- [PROBLEM TO WORK ON] Express every line of the entries below as a JSON list of strings, one string per line, omitting blank lines.
** start TASK INPUTS **
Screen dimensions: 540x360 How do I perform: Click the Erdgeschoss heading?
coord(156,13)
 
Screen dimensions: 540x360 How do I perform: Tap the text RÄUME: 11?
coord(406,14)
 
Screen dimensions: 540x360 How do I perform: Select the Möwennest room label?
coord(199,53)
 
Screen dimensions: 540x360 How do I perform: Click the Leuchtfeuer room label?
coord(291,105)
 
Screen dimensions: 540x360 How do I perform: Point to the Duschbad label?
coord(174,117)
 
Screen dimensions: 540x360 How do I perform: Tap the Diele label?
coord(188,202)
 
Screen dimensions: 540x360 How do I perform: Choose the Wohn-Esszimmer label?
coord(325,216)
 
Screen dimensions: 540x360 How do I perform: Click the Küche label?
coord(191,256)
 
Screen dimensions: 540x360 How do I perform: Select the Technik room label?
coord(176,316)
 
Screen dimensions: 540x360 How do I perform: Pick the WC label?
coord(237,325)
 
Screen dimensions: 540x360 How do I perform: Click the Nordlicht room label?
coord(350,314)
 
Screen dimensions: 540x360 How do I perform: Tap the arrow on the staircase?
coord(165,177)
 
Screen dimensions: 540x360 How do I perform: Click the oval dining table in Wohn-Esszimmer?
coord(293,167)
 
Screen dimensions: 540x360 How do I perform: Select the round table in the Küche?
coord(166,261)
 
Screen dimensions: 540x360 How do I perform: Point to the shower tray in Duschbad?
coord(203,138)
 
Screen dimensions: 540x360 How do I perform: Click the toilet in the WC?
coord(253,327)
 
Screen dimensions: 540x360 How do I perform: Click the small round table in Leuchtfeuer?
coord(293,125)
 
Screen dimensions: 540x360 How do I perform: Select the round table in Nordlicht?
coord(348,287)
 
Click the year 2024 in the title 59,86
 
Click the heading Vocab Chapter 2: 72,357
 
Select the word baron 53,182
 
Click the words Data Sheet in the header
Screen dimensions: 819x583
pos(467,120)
** end TASK INPUTS **
- [EXERCISE ANSWER]
[
  "Screen dimensions: 540x360 How do I perform: Click the Erdgeschoss heading?",
  "coord(156,13)",
  "Screen dimensions: 540x360 How do I perform: Tap the text RÄUME: 11?",
  "coord(406,14)",
  "Screen dimensions: 540x360 How do I perform: Select the Möwennest room label?",
  "coord(199,53)",
  "Screen dimensions: 540x360 How do I perform: Click the Leuchtfeuer room label?",
  "coord(291,105)",
  "Screen dimensions: 540x360 How do I perform: Point to the Duschbad label?",
  "coord(174,117)",
  "Screen dimensions: 540x360 How do I perform: Tap the Diele label?",
  "coord(188,202)",
  "Screen dimensions: 540x360 How do I perform: Choose the Wohn-Esszimmer label?",
  "coord(325,216)",
  "Screen dimensions: 540x360 How do I perform: Click the Küche label?",
  "coord(191,256)",
  "Screen dimensions: 540x360 How do I perform: Select the Technik room label?",
  "coord(176,316)",
  "Screen dimensions: 540x360 How do I perform: Pick the WC label?",
  "coord(237,325)",
  "Screen dimensions: 540x360 How do I perform: Click the Nordlicht room label?",
  "coord(350,314)",
  "Screen dimensions: 540x360 How do I perform: Tap the arrow on the staircase?",
  "coord(165,177)",
  "Screen dimensions: 540x360 How do I perform: Click the oval dining table in Wohn-Esszimmer?",
  "coord(293,167)",
  "Screen dimensions: 540x360 How do I perform: Select the round table in the Küche?",
  "coord(166,261)",
  "Screen dimensions: 540x360 How do I perform: Point to the shower tray in Duschbad?",
  "coord(203,138)",
  "Screen dimensions: 540x360 How do I perform: Click the toilet in the WC?",
  "coord(253,327)",
  "Screen dimensions: 540x360 How do I perform: Click the small round table in Leuchtfeuer?",
  "coord(293,125)",
  "Screen dimensions: 540x360 How do I perform: Select the round table in Nordlicht?",
  "coord(348,287)",
  "Click the year 2024 in the title 59,86",
  "Click the heading Vocab Chapter 2: 72,357",
  "Select the word baron 53,182",
  "Click the words Data Sheet in the header",
  "Screen dimensions: 819x583",
  "pos(467,120)"
]